Every Rollout Counts: Optimal Resource Allocation for Efficient Test-Time Scaling
Test-Time Scaling (TTS) improves the performance of Large Language Models (LLMs) by using additional inference-time computation to explore multiple reasoning paths through search. Yet how to allocate a fixed rollout budget most effectively during search remains underexplored, often resulting in inefficient use of compute at test time. To bridge this gap, we formulate test-time search as a resource allocation problem and derive the optimal allocation strategy that maximizes the probability of obtaining a correct solution under a fixed rollout budget. Within this formulation, we reveal a core limitation of existing search methods: solution-level allocation tends to favor reasoning directions with more candidates, leading to theoretically suboptimal and inefficient use of compute. To address this, we propose Direction-Oriented Resource Allocation (DORA), a provably optimal method that mitigates this bias by decoupling direction quality from candidate count and allocating resources at the direction level. To demonstrate DORA's effectiveness, we conduct extensive experiments on challenging mathematical reasoning benchmarks including MATH500, AIME2024, and AIME2025. The empirical results show that DORA consistently outperforms strong baselines with comparable computational cost, achieving state-of-the-art accuracy. We hope our findings contribute to a broader understanding of optimal TTS for LLMs.

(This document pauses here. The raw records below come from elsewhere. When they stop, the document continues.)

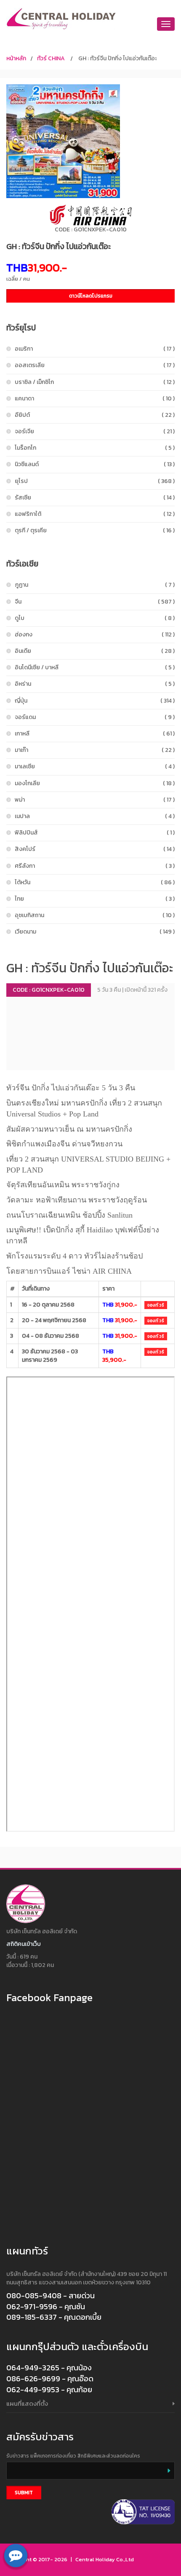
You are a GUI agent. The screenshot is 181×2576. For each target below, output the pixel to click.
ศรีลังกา (95, 865)
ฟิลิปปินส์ (95, 832)
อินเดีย (95, 651)
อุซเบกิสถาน (95, 915)
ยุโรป (95, 481)
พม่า (95, 799)
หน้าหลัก (16, 58)
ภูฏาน (95, 584)
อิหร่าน (95, 683)
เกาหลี (95, 733)
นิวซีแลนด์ (95, 464)
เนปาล (95, 816)
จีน (95, 601)
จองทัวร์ (155, 1305)
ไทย (95, 898)
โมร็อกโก (95, 447)
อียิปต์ (95, 415)
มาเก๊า (95, 750)
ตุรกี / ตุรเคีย (95, 530)
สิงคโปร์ (95, 849)
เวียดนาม (95, 931)
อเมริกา (95, 348)
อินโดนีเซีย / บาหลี (95, 667)
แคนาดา (95, 398)
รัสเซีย (95, 497)
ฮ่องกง (95, 634)
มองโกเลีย (95, 783)
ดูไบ (95, 618)
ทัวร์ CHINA (51, 58)
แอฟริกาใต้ (95, 514)
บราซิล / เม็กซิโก (95, 382)
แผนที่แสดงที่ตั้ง (27, 2403)
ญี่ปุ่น (95, 700)
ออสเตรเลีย (95, 365)
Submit (24, 2492)
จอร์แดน (95, 717)
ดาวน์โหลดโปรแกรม (90, 296)
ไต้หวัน (95, 882)
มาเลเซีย (95, 766)
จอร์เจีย (95, 431)
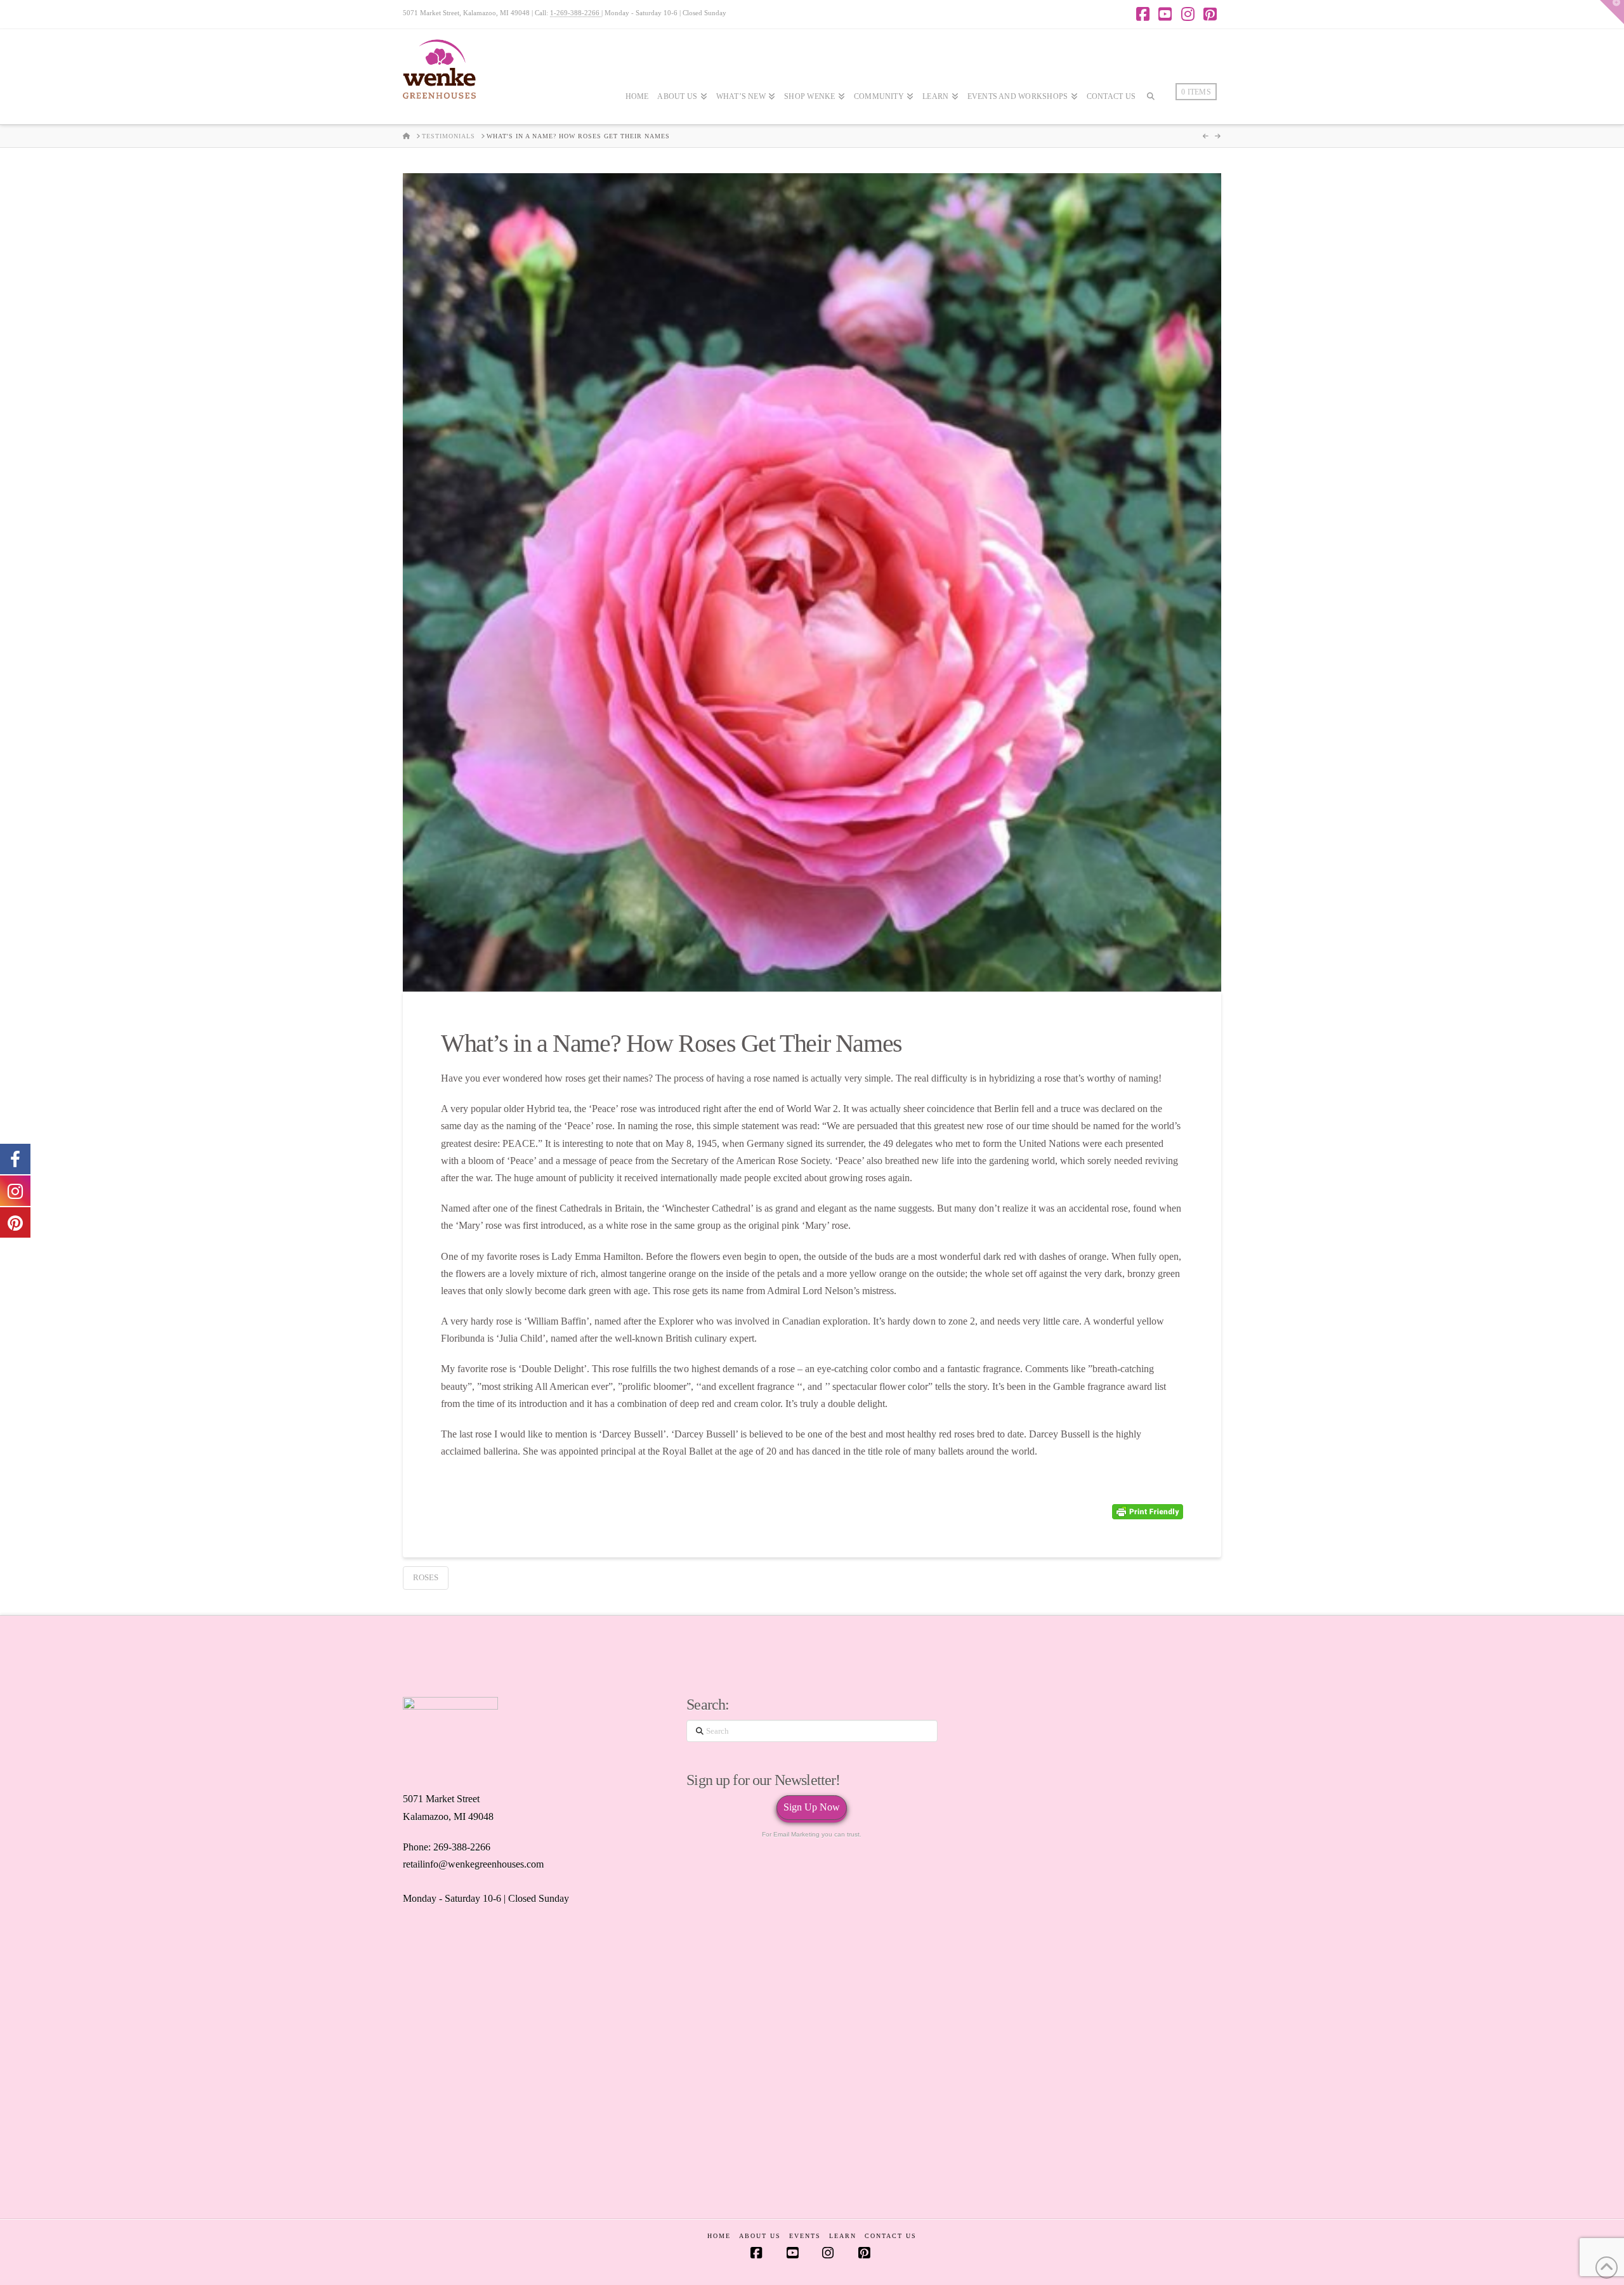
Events (805, 2235)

When Does Closeness in Distribution Imply Representational Similarity? An Identifiability Perspective
When and why representations learned by different deep neural networks are similar is an active research topic. We choose to address these questions from the perspective of identifiability theory, which suggests that a measure of representational similarity should be invariant to transformations that leave the model distribution unchanged. Focusing on a model family which includes several popular pre-training approaches, e.g., autoregressive language models, we explore when models which generate distributions that are close have similar representations. We prove that a small Kullback--Leibler divergence between the model distributions does not guarantee that the corresponding representations are similar. This has the important corollary that models with near-maximum data likelihood can still learn dissimilar representations---a phenomenon mirrored in our experiments with models trained on CIFAR-10. We then define a distributional distance for which closeness implies representational similarity, and in synthetic experiments, we find that wider networks learn distributions which are closer with respect to our distance and have more similar representations. Our results thus clarify the link between closeness in distribution and representational similarity.